The resistance of a conductor is \(19.8 \Omega\) at \(15.0^{\circ} \mathrm{C}\) and \(25.0 \Omega\) at \(85.0^{\circ} \mathrm{C} .\) What is the temperature coefficient of resistance of the material?

Short Answer

Expert verified
Answer: The temperature coefficient of resistance of the material is approximately \(3.72 \times 10^{-3} \ \mathrm{K}^{-1}\).

Step by step solution

01

Identify the given values

We are given the resistances of the conductor at two temperatures: - \(R_1 = 19.8 \Omega\) at \(T_1 = 15.0^{\circ} \mathrm{C}\) - \(R_2 = 25.0 \Omega\) at \(T_2 = 85.0^{\circ} \mathrm{C}\)
02

Convert the temperatures to Kelvin scale

To calculate the temperature coefficient of resistance, it is essential to use the Kelvin scale for temperature.
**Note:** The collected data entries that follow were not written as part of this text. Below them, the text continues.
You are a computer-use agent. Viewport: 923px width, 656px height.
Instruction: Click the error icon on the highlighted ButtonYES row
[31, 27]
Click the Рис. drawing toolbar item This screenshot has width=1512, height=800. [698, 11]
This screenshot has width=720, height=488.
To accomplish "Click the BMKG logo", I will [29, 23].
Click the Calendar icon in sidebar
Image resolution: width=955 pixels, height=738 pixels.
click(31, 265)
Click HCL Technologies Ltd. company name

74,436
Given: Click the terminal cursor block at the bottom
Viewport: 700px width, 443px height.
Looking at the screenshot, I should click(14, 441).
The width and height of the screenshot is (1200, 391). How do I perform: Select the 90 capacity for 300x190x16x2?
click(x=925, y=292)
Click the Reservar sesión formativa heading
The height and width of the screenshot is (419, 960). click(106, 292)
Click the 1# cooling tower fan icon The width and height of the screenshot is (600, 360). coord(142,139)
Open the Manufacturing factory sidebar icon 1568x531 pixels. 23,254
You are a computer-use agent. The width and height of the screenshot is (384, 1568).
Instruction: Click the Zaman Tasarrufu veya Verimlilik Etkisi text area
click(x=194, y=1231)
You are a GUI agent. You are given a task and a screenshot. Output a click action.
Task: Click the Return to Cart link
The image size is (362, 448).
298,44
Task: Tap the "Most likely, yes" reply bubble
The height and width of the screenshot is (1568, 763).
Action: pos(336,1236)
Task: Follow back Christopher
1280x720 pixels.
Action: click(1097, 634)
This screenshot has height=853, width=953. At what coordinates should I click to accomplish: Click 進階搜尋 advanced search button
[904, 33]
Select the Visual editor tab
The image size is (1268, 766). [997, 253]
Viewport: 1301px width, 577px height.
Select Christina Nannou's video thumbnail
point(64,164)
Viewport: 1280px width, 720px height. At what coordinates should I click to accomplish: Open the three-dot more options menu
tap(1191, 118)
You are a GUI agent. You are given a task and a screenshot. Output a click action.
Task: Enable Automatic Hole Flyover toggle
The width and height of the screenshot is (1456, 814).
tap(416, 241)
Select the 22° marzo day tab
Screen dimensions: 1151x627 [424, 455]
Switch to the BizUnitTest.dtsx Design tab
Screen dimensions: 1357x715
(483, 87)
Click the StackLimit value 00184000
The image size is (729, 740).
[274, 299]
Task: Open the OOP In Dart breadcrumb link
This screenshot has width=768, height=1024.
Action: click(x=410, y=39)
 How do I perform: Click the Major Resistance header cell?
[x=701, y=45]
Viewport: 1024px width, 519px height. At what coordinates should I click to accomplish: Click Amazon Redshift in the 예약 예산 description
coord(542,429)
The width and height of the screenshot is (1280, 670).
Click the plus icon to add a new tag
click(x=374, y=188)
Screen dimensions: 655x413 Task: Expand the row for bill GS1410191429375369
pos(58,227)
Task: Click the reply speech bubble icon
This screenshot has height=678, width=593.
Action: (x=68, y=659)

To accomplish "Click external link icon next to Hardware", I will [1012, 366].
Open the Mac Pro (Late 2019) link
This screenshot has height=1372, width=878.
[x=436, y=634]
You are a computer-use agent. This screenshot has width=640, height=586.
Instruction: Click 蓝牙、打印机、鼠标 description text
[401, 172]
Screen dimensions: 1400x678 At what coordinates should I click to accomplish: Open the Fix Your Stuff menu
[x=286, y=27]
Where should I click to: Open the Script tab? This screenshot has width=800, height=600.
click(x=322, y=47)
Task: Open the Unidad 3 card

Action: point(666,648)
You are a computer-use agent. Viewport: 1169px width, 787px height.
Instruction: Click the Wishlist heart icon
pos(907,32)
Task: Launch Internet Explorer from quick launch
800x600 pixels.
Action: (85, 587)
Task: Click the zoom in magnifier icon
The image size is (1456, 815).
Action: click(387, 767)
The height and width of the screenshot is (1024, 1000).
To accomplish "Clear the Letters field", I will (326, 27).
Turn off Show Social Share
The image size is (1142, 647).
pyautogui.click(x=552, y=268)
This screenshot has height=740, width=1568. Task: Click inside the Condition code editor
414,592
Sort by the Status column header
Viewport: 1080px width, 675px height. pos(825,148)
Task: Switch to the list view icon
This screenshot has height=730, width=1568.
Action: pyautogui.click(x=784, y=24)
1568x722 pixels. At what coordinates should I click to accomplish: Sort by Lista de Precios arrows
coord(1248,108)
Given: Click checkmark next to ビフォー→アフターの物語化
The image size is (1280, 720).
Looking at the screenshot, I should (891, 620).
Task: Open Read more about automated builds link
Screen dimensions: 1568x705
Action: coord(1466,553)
The conversion from Celsius to Kelvin is as follows: \(K = ^{\circ}\mathrm{C} + 273.15\). So, the temperatures in Kelvin are: - \(T_1 = 15.0^{\circ} \mathrm{C} + 273.15 = 288.15 \mathrm{K}\) - \(T_2 = 85.0^{\circ} \mathrm{C} + 273.15 = 358.15 \mathrm{K}\)
03

Substitute the given values into the temperature coefficient of resistance formula

Now that we have the resistances and corresponding temperatures in Kelvin, we can calculate the temperature coefficient of resistance (\(\alpha\)) using the following formula: \(\alpha = \dfrac{(R_2 - R_1)}{R_1(T_2 - T_1)}\) Substitute the given values into the formula as follows: \(\alpha = \dfrac{(25.0 \Omega - 19.8 \Omega)}{19.8 \Omega(358.15 \mathrm{K} - 288.15 \mathrm{K})}\)
04

Simplify and solve for the temperature coefficient of resistance

First, simplify the equation: \(\alpha = \dfrac{5.2 \Omega}{19.8 \Omega(70 \mathrm{K})}\) Next, cancel out the units and solve for \(\alpha\): \(\alpha = \dfrac{5.2}{19.8 \times 70}\) \(\alpha \approx 3.72 \times 10^{-3} \ \mathrm{K}^{-1}\)
05

Write down the final answer

The temperature coefficient of resistance of the material is approximately \(3.72 \times 10^{-3} \ \mathrm{K}^{-1}\).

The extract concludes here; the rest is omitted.